Roberto da Matta em “O ofício do etnólogo, ou como ter Anthropological Blues” descreve dois movimentos do olhar antropológico. Transformar o exótico em familiar e o familiar em exótico. O primeiro colocado como o oficio do etnólogo, o de ir ao encontro do “outro”. Sair da sua sociedade e observar a realidade da outra cultura, esse contato com a alteridade que traz a relativização. O outro similar ao “eu”, caminhando ao oposto do universalismo etnocêntrico . O qual faz ver os valores da sociedade a que pertenço como valores universais. Universalismo que se difere de particularismo.
“Enfim relativizar é ver as coisas do mundo como uma relação capaz de ter tido um nascimento, capaz de ter um fim ou uma transformação. (...) Ver que a verdade está mais no olhar que naquilo que é olhado. Relativizar é não transformar a diferença em hierarquia, em superiores e inferiores ou em bem e mal, mas vê-la na sua dimensão de riqueza por ser diferença”. (Everardo P. Guimarães Rocha – Pensando em partir – O que é etnocentrismo? Pág. 20)
No segundo movimento, o desafio do etnólogo é observar a sua própria realidade, encontrar estranheza naquilo que já está cristalizado pelo cotidiano. Podendo ser feita uma relação com o que coloca P. Burke em “Estereótipos do outro”, ao falar dos “outros” dentro da própria Europa. Para Burke, estereótipos e clichê exercem a mesma função.
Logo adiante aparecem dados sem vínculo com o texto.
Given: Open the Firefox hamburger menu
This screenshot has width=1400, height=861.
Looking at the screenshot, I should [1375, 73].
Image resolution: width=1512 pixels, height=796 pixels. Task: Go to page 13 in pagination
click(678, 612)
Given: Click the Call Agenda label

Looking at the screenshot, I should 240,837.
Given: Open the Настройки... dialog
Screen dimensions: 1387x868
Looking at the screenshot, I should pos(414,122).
“O processo de descoberta e análise do que é familiar pode, sem dúvida, envolver dificuldades diferentes do que em relação que é exótico. Em princípio dispomos de mapas mais complexos e cristalizados para nossa vida cotidiana do que em relação a grupos ou sociedades distantes, ou afastados.” (Gilberto Velho – Observando o familiar in: Individualismo e Cultura pág. 128 cap. 9)
Antes dessa discussão, deve-se voltar a primeira metade do século XIX, quando Bronislaw Malinovski (1884-1942) dá início a observação participante, relatando em “Os Argonautas do Pacífico Ocidental” as características da vida do etnólogo na imersão total, afastado da companhia e informações de outros homens brancos, vivendo o mais próximo possível dos nativos.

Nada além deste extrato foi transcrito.